In light of Belgrade's relatively rapid progress toward democracy, Human Rights Watch said the international community should end the post-Milosevic "grace period" in dealing with Serbia, and insist on stricter adherence to international human rights standards.
"There are still some serious human rights problems in Serbia, but the election conditions show a significant improvement since the last time around," said Rachel Denber, acting executive director of Human Rights Watch's Europe and Central Asia division. "Now Yugoslavia can and should be held to the same standards as any other country on human rights."

Denber said the winner of the elections should be required to make urgent human rights improvements, such as releasing 600 Kosovo Albanian political prisoners and fully cooperating with the International Criminal Tribunal for the Former Yugoslavia.

Opinion polls indicate that the Democratic Opposition of Serbia (DOS) will win about 70 percent of the votes, and the Socialist Party of Serbia (SPS) of Slobodan Milosevic up to 20 percent. A victory by DOS would finalize the transition of government in Yugoslavia and Serbia, which began with the victory of Vojislav Kostunica and DOS in the September 24 federal elections and the popular revolt on October 5, 2000, which removed Milosevic from power.

Although DOS politicians have a dominant presence in Serbian electronic and print media, other parties and movements receive fair coverage. The language used by pro-DOS media to describe other parties is neutral and objective—in stark contrast to the vitriolic anti-DOS language used by the media when they were under firm SPS control.
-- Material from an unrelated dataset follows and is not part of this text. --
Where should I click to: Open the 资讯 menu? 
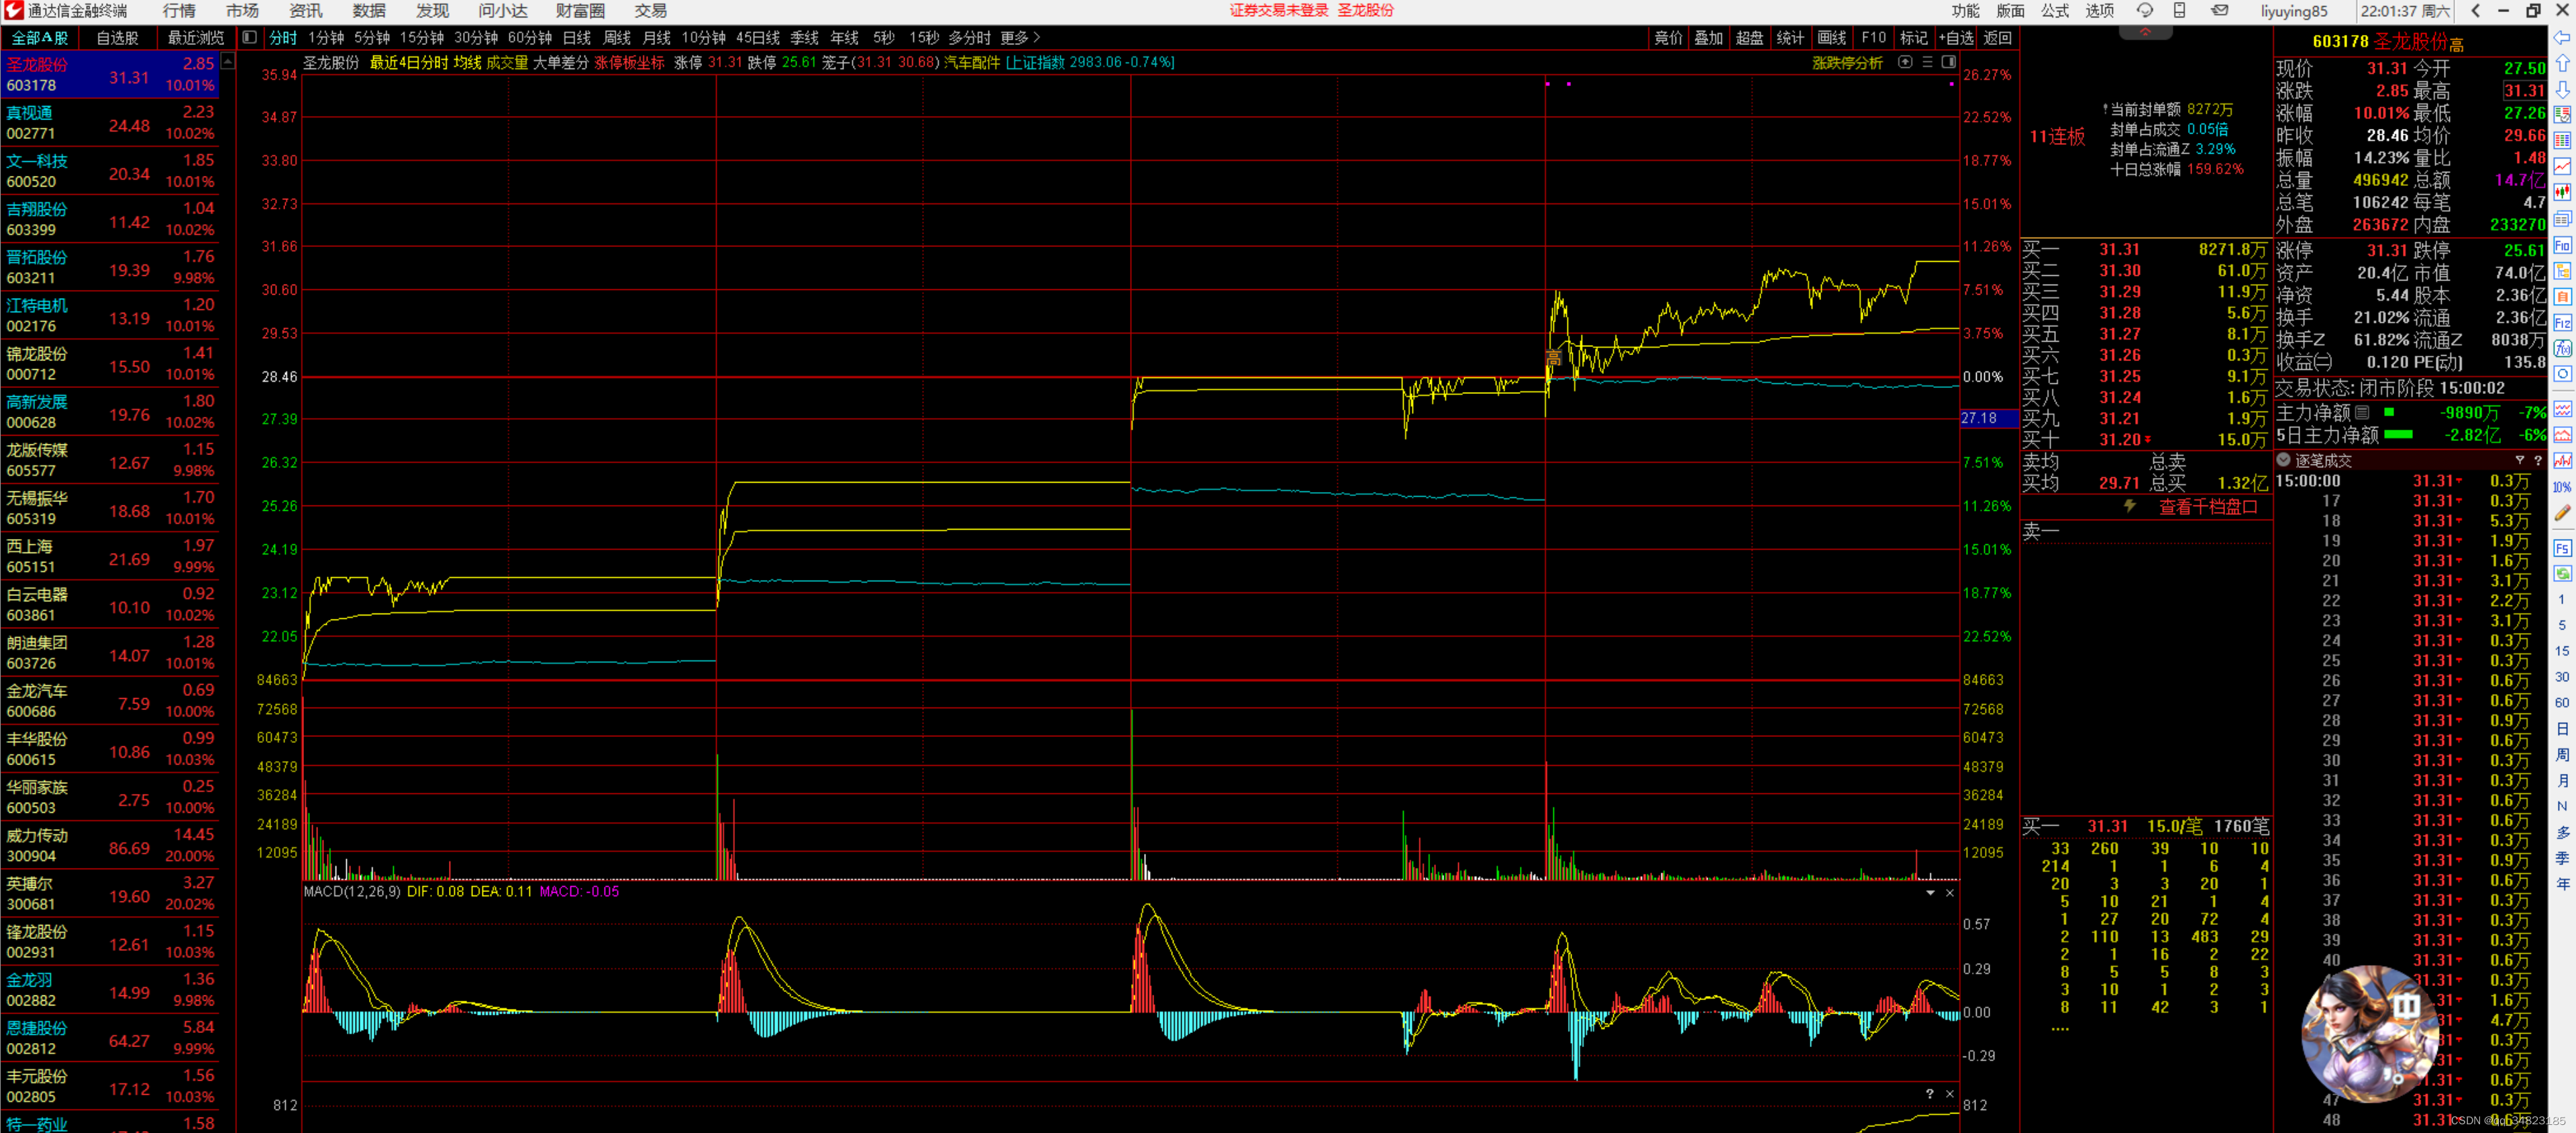[305, 11]
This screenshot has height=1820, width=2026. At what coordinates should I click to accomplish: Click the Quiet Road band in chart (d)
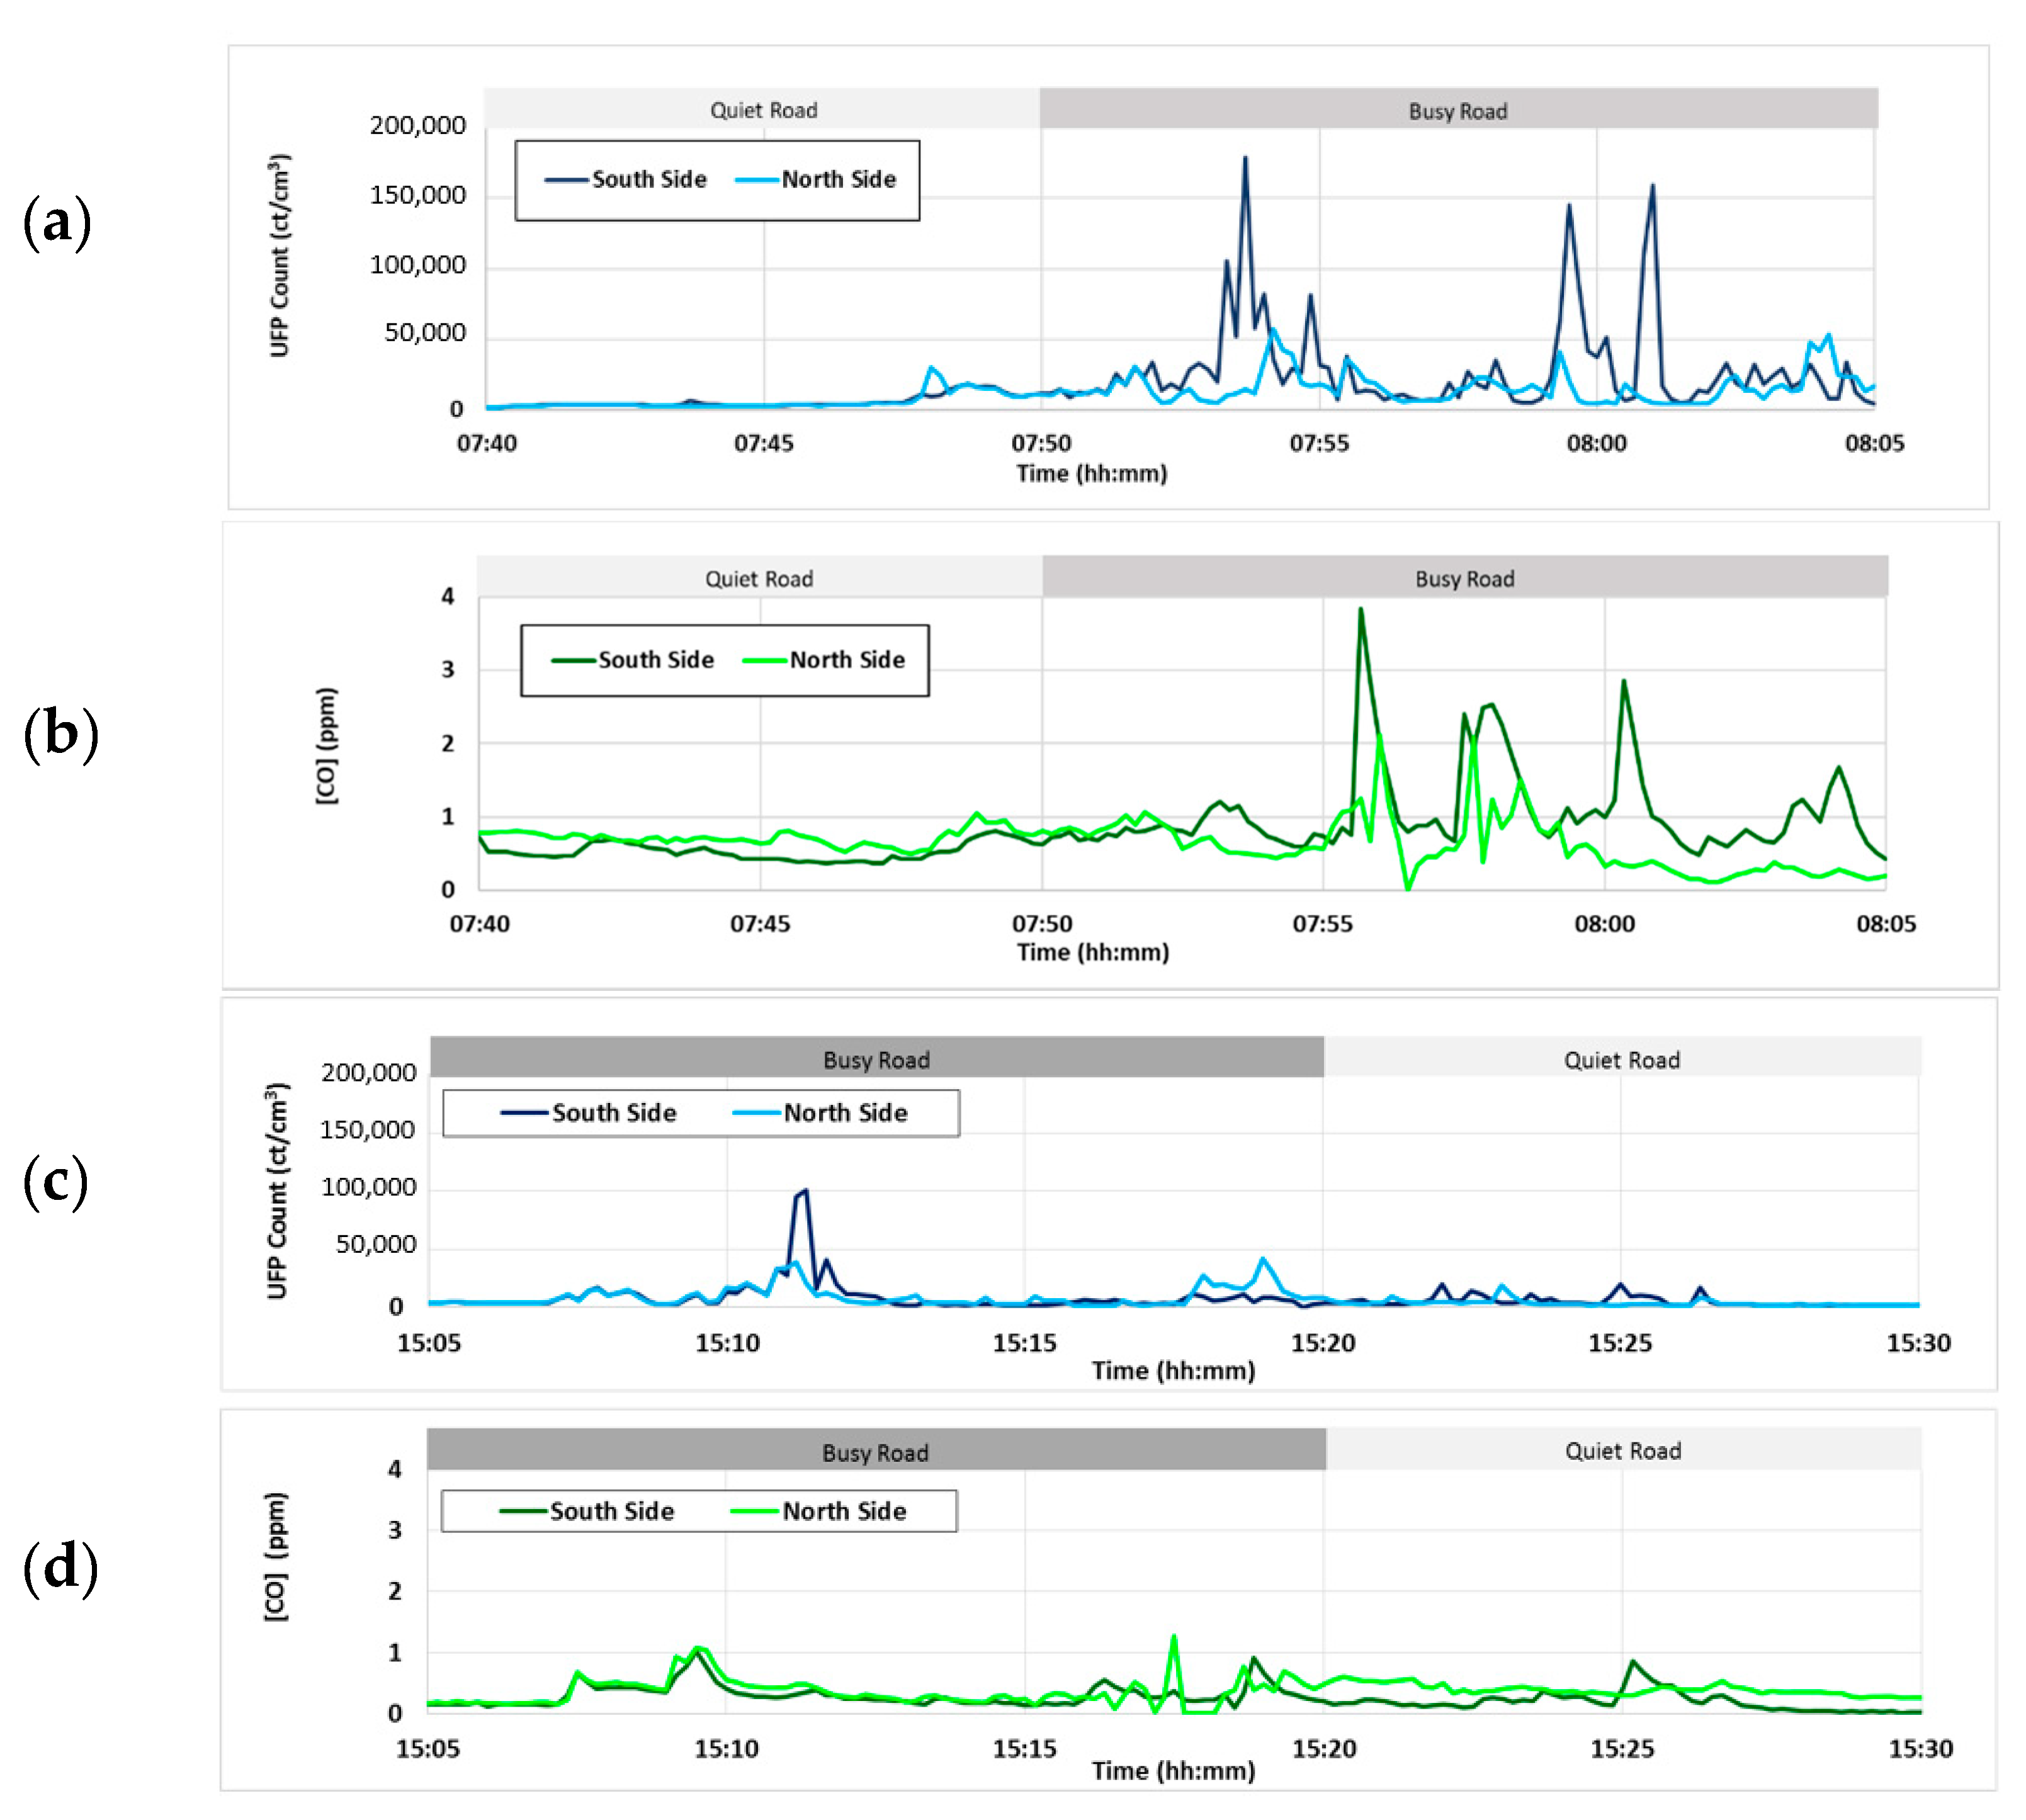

The new electoral law and the instructions issued by the Republic Election Commission have corrected some important shortcomings in the election laws which regulated previous elections. The major changes include provisions for greater transparency in the production and distribution of ballots, transparent voter registers, safeguards against abuses in vote-counting and in the delivery of results, and voting in the military administered by multiparty civilian agencies.

While the Milosevic government emphatically refused to allow the OSCE and nongovernmental organizations to monitor the September 24 elections, the monitoring of the December 23 elections will be unhindered.

The new law, however, fails to ensure representation of ethnic minorities in parliament. A high 5 percent threshold for a party to get a seat in parliament resulted in a decision by the main political party representing Serbian Muslims (3 and 4 percent of the population) not to participate in the elections.

The electoral regulations also leave unresolved how non-Albanians from Kosovo will have access to the vote. With the mass displacement of Kosovo Serbs after the end of the 1999 NATO war, their vote—traditionally the major source of fraud in the elections in Serbia—became even more confusing and opaque. Human Rights Watch called on the Serbian authorities to provide clear guidance for the Kosovo Serb vote.